In terms of lifestyle, obesity and high-fat, low-fibre diets that are heavy in red and processed meat, are known risk factors for colorectal cancer and may account for its prevalence, especially in North America, northwestern Europe, and Australia where the number of cases is the highest. Other lifestyle risk factors include:

  • Not being physically active.
  • Long history of smoking.
  • Heavy alcohol use.

Please note, that a risk factor is something that increases the risk of developing cancer, but most cancers are the result of many risk factors. Cancer can also develop in people without risk factors.

WHAT ARE THE SYMPTOMS OF COLORECTAL CANCER?

The challenge with many cancers, including colorectal cancer, is that there may not be signs or symptoms in the early stages when the cancer is very small. Once a tumour grows larger, symptoms may appear, but other health conditions can cause symptoms similar to colorectal cancer. For a list of symptoms that may indicate colorectal cancer and should be investigated by your health care practitioner, please visit the Canadian Cancer Society website.

HOW DO YOU SCREEN FOR COLORECTAL CANCER?

According to the Canadian Cancer Society, there is strong evidence that colorectal cancer screening is effective in detecting cancers earlier and decreasing mortality. The majority of colorectal cancers begin as benign growths, called adenomatous polyps, which over time can grow in size and number thereby increasing the risk that they become cancerous. Identification and removal of polyps can help prevent the development of colorectal cancer.
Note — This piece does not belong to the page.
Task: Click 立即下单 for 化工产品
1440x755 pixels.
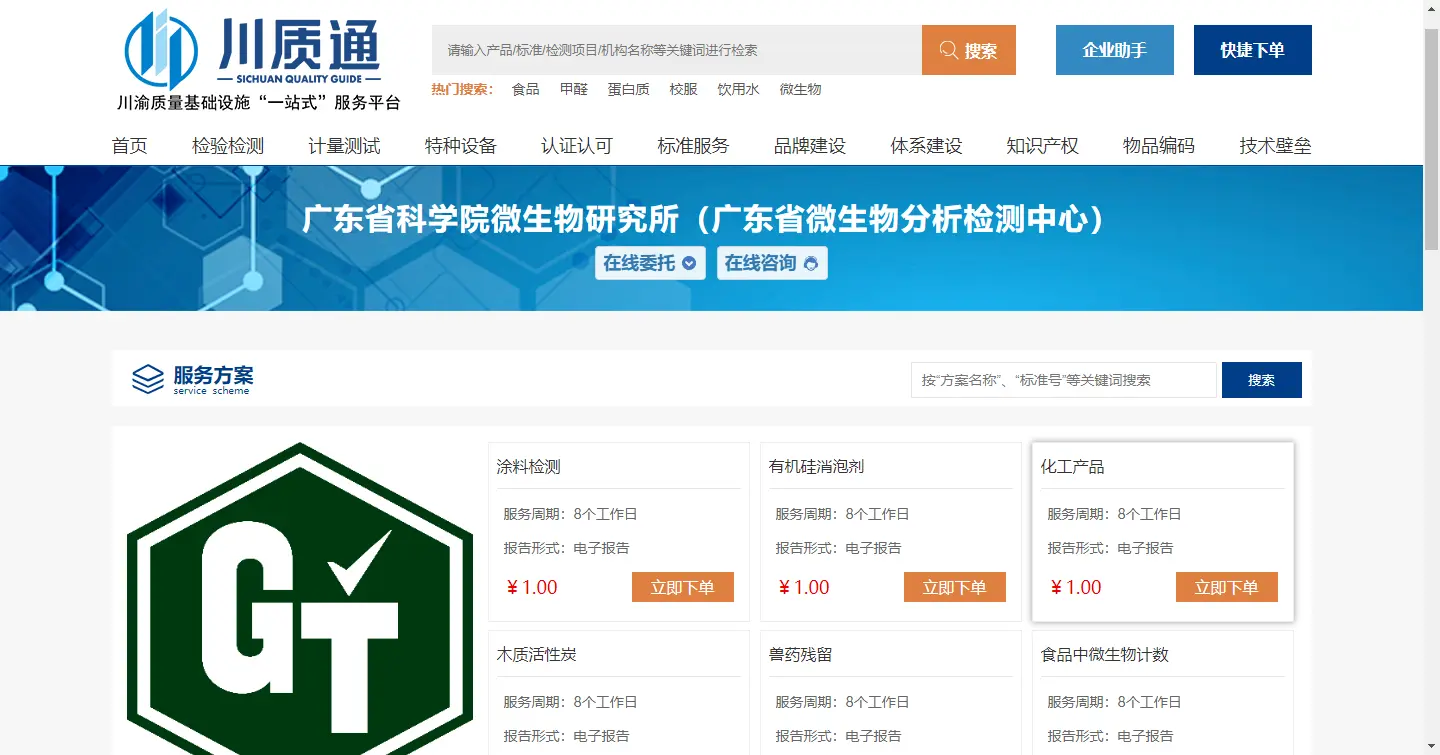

In Alberta, colorectal cancer screening guidelines recommend the following types of screening:

  • Fecal Immunochemical Test (FIT): This stool-based test is recommended every one to two years for people aged 50 to 74 years of age who have average risk of colorectal cancer – no signs or symptoms and the absence of family or personal history, or other high risk conditions.
  • Flexible Sigmoidoscopy: Used to evaluate the lower part of the large intestinge, it involves a thin, flexible tube inserted into the rectum. A tiny video camera at the tip of the tube allows the doctor to view the inside of the rectum and most of the sigmoid colon.
  • Colonoscopy: This procedure looks at the lining of the entire rectum and colon using an endoscope with a camera on the end; the colon is inflated with air to stretch out the lining so the doctor can inspect the entire surface.
  • CT Virtual Colonscopy: This exam is a minimally invasive computed tomography (CT) scan that uses low-dose X-rays to produce two and three dimensional images of the large intestine (colon), rectum, and small intestine. If differs from a colonoscopy in that an endoscope is not used and your rectum is inflated with CO2, which is more comfortable and more readily absorbed by the body than room air.
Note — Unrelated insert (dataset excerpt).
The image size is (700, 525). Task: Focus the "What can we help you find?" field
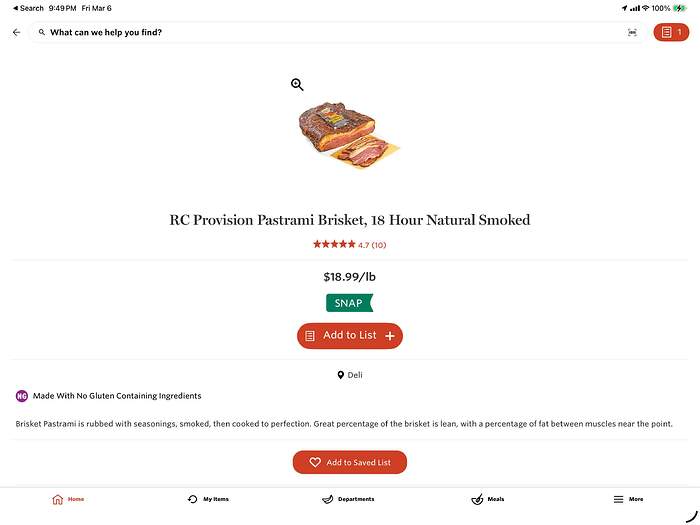coord(330,32)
HOW DO I GET COLORECTAL SCREENING?

To determine what type, or if, screening is appropriate for you, you will need to discuss with your doctor your medical and family history, risk factors, and if there are symptoms, how long symptoms have been present and how they affect daily activities. Your doctor would then provide you with a requisition for a specific procedure, if recommended.

Mayfair Diagnostics offers community-based private CT services as a complement to the public health care system, but whether public or private these exams must be requested by a health care practitioner. If a private CT Virtual Colonoscopy is indicated as a best next course of action, a requisition will be provided and the appointment can be booked.


REFERENCES

Canadian Cancer Society (2019) “Canadian Cancer Statistics: A 2018 special report on cancer incidence by stage.” www.cancer.ca. Accessed February 12, 2019.

Canadian Cancer Society (2019) “What is colorectal cancer?” www.cancer.ca. Accessed February 12, 2019.

Colorectal Cancer Association of Canada (2019) “Just the Facts: What is Colorectal Cancer?” www.colorectalcancercanada.com. Accessed February 13, 2019.

Toward Optimized Practice Working Group for Colorectal Cancer Screening. (2013) “Colorectal cancer screening: clinical practice guideline.” Toward Optimized Practice, www.topalbertadoctors.org. Accessed February 12, 2019.